§ **What needs to be done**
Your answer must hold only the lines below from the line containing "The width and" through the line containing "415x295 pixels.", each reproduced exactly.

§ **Records for the task**
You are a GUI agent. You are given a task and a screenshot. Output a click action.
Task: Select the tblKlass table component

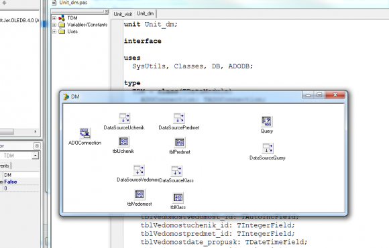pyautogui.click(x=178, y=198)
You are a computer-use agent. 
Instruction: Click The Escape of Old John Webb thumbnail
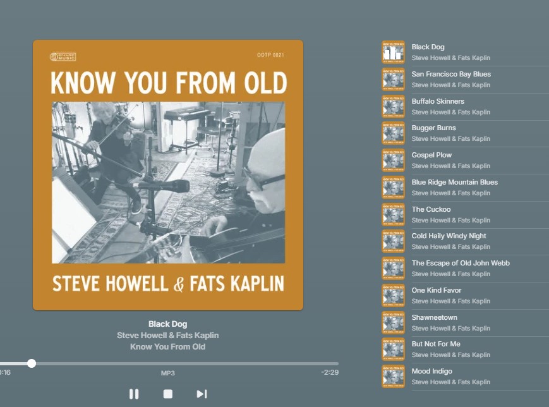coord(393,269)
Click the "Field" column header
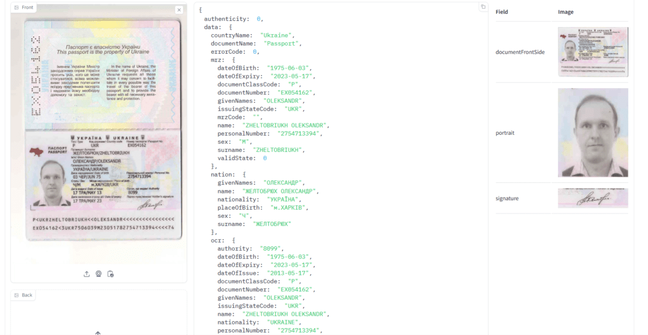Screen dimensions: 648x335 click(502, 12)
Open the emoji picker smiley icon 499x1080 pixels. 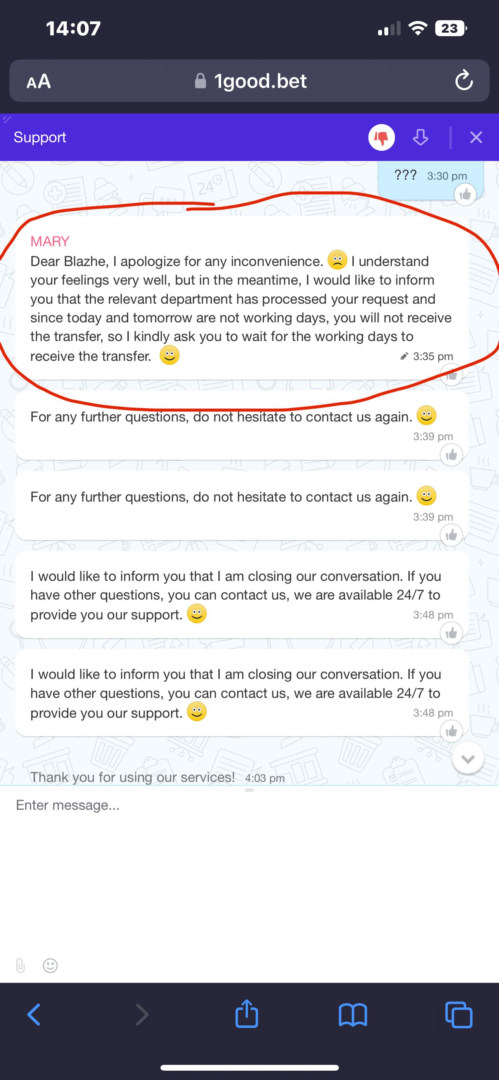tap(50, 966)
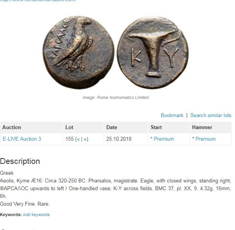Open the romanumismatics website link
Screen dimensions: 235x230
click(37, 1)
...
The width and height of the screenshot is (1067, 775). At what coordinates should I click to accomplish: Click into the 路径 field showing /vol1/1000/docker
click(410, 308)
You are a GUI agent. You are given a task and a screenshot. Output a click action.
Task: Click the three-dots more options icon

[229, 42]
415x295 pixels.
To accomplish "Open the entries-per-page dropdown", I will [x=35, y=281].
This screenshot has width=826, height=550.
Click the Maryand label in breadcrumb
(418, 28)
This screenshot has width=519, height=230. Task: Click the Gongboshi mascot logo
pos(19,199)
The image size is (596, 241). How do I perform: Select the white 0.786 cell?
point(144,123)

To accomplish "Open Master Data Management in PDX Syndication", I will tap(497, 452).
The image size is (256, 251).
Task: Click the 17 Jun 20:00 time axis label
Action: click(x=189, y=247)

§ **Exercise solution**
The width and height of the screenshot is (1067, 775). At what coordinates should I click to accomplish: Click into the 路径 field showing /vol1/1000/docker
click(410, 308)
You are a GUI agent. You are given a task and a screenshot. Output a click action.
Task: Click the three-dots more options icon

[229, 42]
415x295 pixels.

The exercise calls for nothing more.